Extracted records
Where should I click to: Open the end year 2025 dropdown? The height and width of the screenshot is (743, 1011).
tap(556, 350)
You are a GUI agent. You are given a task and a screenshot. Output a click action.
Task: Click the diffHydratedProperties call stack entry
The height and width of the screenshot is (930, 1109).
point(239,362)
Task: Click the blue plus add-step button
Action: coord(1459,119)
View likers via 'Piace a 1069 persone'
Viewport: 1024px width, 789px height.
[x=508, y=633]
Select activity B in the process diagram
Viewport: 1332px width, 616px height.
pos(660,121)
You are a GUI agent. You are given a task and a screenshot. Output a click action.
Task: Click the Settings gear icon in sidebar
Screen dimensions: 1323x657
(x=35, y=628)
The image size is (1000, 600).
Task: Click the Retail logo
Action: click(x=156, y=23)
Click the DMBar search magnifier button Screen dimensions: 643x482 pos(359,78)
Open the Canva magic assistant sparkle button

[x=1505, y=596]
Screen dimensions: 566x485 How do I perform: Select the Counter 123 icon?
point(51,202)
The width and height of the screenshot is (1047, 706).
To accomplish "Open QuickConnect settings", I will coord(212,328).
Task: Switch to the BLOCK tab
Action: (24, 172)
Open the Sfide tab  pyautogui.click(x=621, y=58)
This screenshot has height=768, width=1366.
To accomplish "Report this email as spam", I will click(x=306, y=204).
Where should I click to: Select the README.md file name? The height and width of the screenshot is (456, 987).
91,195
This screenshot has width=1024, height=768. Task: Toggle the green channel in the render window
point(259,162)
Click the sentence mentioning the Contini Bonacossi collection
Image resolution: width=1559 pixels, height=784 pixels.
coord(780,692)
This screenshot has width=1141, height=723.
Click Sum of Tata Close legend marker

• INSTRUCTIONS TO FOLLOW
Each entry should be reproduced in the output exactly.

• RESULT FOR THIS TASK
Where should I click to: Open the end year 2025 dropdown? The height and width of the screenshot is (743, 1011).
tap(556, 350)
You are a GUI agent. You are given a task and a screenshot. Output a click action.
Task: Click the diffHydratedProperties call stack entry
The height and width of the screenshot is (930, 1109).
point(239,362)
Task: Click the blue plus add-step button
Action: coord(1459,119)
View likers via 'Piace a 1069 persone'
Viewport: 1024px width, 789px height.
[x=508, y=633]
Select activity B in the process diagram
Viewport: 1332px width, 616px height.
pos(660,121)
You are a GUI agent. You are given a task and a screenshot. Output a click action.
Task: Click the Settings gear icon in sidebar
Screen dimensions: 1323x657
(x=35, y=628)
The image size is (1000, 600).
Task: Click the Retail logo
Action: click(x=156, y=23)
Click the DMBar search magnifier button Screen dimensions: 643x482 pos(359,78)
Open the Canva magic assistant sparkle button

[x=1505, y=596]
Screen dimensions: 566x485 How do I perform: Select the Counter 123 icon?
point(51,202)
The width and height of the screenshot is (1047, 706).
To accomplish "Open QuickConnect settings", I will coord(212,328).
Task: Switch to the BLOCK tab
Action: (24, 172)
Open the Sfide tab  pyautogui.click(x=621, y=58)
This screenshot has height=768, width=1366.
To accomplish "Report this email as spam", I will click(x=306, y=204).
Where should I click to: Select the README.md file name? The height and width of the screenshot is (456, 987).
91,195
This screenshot has width=1024, height=768. Task: Toggle the green channel in the render window
point(259,162)
Click the sentence mentioning the Contini Bonacossi collection
Image resolution: width=1559 pixels, height=784 pixels.
coord(780,692)
This screenshot has width=1141, height=723.
Click Sum of Tata Close legend marker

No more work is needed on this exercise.